Les références disponibles à la Fédération française d’athlétisme confirment notamment le niveau de Marie Lohéac-Bouchard, créditée d’un niveau national 1 sur 10 km, tandis que Cédric Bertron figure lui aussi parmi les athlètes bretons régulièrement présents dans les classements fédéraux.
Cette opposition entre élite régionale et peloton de masse fait partie du charme de l’épreuve. À l’avant, les secondes compteront. Derrière, 7000 histoires individuelles se joueront sur le même tracé : premier semi, préparation marathon, record personnel ou simple plaisir de courir entre Cancale et Saint-Malo.
Une organisation pensée pour un peloton XXL
Avec 7000 participants, la logistique devient forcément un enjeu majeur. L’organisation prévoit notamment des navettes gratuites depuis Saint-Malo vers Cancale avant le départ. Elles circuleront entre 6 heures et 7h15 depuis l’esplanade Saint-Vincent, avec des départs au fur et à mesure du remplissage des cars.

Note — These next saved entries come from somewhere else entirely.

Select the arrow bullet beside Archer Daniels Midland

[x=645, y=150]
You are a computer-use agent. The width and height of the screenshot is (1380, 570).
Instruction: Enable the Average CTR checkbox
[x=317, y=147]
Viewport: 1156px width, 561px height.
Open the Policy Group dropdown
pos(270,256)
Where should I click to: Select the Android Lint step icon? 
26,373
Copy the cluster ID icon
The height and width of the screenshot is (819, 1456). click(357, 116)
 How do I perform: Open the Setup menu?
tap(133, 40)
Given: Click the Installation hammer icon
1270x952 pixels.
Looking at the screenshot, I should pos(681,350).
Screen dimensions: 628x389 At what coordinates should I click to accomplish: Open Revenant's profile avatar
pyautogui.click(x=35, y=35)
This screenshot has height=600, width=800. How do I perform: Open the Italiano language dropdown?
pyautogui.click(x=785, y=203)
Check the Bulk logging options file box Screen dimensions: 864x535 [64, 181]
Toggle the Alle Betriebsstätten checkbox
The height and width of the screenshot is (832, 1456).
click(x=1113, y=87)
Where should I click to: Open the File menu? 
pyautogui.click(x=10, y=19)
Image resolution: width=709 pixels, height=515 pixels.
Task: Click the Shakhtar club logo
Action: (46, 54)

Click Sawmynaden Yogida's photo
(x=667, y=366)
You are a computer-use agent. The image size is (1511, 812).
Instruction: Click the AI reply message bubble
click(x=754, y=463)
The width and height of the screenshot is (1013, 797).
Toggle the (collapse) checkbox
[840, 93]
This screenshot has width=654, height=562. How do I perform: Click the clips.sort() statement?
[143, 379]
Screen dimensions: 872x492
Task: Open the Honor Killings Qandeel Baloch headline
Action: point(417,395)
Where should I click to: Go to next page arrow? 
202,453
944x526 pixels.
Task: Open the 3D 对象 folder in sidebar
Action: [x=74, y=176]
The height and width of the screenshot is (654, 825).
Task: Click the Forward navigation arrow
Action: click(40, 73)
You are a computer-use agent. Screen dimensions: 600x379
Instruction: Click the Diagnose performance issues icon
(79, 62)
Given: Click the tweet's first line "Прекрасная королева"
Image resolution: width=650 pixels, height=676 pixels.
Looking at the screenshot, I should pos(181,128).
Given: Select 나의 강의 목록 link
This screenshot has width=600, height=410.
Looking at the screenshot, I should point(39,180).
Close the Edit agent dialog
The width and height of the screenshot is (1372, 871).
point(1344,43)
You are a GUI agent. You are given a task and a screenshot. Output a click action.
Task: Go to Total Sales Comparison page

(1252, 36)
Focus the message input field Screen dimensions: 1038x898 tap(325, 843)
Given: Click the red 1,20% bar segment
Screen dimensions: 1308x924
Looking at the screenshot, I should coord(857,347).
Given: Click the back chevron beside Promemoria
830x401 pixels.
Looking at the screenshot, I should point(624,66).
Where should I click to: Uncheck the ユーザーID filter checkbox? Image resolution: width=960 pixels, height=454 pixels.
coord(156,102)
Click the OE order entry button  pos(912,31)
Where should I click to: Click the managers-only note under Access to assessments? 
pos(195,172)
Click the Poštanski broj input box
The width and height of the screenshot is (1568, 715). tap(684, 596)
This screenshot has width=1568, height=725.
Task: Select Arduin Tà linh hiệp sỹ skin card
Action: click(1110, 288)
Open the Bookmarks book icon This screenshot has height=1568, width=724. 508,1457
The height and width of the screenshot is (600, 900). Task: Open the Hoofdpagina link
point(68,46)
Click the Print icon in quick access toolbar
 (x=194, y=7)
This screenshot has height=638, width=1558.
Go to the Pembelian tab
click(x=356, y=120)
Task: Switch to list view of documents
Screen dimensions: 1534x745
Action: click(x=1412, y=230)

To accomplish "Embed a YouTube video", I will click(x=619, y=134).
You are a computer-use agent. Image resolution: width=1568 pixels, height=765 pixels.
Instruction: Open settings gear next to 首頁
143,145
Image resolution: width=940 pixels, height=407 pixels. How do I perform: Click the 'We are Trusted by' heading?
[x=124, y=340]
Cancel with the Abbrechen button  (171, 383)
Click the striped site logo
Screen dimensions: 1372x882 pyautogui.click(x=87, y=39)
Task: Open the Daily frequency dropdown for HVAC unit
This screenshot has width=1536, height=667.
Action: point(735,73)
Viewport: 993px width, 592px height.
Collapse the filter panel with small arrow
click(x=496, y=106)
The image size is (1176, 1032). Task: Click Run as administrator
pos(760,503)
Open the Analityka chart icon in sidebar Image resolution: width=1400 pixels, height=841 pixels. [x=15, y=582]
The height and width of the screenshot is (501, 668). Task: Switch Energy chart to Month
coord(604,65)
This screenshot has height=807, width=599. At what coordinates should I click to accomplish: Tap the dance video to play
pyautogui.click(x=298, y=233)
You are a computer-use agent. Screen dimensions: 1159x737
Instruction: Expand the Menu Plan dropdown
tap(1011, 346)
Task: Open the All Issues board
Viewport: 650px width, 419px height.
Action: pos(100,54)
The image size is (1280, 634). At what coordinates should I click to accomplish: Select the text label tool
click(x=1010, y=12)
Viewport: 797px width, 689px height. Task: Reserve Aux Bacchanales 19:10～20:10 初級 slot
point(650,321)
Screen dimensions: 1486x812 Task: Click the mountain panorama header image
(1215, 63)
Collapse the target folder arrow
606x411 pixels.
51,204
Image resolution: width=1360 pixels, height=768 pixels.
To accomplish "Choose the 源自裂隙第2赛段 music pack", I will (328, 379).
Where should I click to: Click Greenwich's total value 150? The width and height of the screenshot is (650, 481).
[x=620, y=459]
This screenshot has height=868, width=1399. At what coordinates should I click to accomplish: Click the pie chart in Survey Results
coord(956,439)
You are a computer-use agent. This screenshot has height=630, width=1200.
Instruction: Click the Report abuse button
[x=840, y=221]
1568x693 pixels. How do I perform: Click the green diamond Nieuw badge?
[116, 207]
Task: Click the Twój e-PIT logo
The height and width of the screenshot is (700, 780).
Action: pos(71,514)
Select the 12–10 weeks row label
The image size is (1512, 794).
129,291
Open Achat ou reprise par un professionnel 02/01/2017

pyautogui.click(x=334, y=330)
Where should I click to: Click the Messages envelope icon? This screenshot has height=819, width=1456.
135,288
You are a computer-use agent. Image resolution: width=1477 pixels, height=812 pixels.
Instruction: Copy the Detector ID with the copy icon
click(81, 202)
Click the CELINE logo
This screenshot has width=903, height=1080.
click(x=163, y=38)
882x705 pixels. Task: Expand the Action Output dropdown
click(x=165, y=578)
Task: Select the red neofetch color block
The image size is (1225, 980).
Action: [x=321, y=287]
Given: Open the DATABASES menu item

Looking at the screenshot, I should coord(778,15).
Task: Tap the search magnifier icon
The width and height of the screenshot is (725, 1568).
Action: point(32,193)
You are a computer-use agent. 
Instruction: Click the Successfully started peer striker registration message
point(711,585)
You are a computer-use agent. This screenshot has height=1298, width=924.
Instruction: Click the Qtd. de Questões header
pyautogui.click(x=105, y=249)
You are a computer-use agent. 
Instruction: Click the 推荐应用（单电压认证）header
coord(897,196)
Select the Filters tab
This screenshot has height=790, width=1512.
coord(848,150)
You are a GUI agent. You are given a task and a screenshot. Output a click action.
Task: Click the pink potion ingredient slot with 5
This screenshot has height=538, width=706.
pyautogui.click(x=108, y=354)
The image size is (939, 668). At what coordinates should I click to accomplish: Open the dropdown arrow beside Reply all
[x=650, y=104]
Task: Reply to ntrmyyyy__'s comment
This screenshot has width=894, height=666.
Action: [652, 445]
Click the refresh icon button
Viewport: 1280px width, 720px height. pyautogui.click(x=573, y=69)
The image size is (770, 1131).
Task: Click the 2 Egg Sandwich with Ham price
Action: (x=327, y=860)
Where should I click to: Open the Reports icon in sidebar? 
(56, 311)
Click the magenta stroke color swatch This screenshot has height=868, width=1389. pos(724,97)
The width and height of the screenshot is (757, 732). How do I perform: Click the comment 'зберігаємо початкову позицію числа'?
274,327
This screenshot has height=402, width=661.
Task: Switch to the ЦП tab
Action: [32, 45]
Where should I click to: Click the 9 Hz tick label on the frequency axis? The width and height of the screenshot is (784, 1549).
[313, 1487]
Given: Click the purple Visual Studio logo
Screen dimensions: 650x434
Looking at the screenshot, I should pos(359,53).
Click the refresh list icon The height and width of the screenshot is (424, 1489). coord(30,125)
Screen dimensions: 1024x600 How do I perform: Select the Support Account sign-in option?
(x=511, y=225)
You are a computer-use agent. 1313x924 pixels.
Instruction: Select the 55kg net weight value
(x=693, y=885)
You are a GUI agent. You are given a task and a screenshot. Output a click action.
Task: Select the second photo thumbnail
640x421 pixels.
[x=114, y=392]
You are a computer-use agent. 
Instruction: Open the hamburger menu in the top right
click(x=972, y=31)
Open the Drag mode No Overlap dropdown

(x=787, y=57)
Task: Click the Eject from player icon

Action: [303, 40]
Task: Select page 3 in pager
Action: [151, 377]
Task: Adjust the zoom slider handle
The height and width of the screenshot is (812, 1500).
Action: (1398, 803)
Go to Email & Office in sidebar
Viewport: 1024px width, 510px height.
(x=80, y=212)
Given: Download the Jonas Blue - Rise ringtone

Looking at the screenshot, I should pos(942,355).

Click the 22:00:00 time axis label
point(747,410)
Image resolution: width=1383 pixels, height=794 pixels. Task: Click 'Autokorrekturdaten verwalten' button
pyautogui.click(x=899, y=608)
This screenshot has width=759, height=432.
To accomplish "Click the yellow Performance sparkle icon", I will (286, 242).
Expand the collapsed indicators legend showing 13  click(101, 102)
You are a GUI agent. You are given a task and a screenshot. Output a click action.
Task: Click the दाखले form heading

Pour les coureurs, le conseil est simple : ne pas attendre le dernier moment. Avec un départ à 8 heures et une capacité portée à 7000 dossards, l’anticipation du transport peut faire partie intégrante de la préparation de course.
Le semi-marathon Cancale-Saint-Malo confirme ainsi son changement de dimension. Mais son principal atout reste intact : proposer une véritable course de caractère, où le chrono doit composer avec le vent, les petites ascensions, les relances et surtout un décor exceptionnel.
À quelques jours de la rentrée sportive, le rendez-vous a donc tout d’un grand moment de running. Et pour les 7000 coureurs engagés, le défi sera autant de profiter de la Côte d’Émeraude que de réussir à garder assez de jambes pour accélérer lorsque Saint-Malo se rapprochera.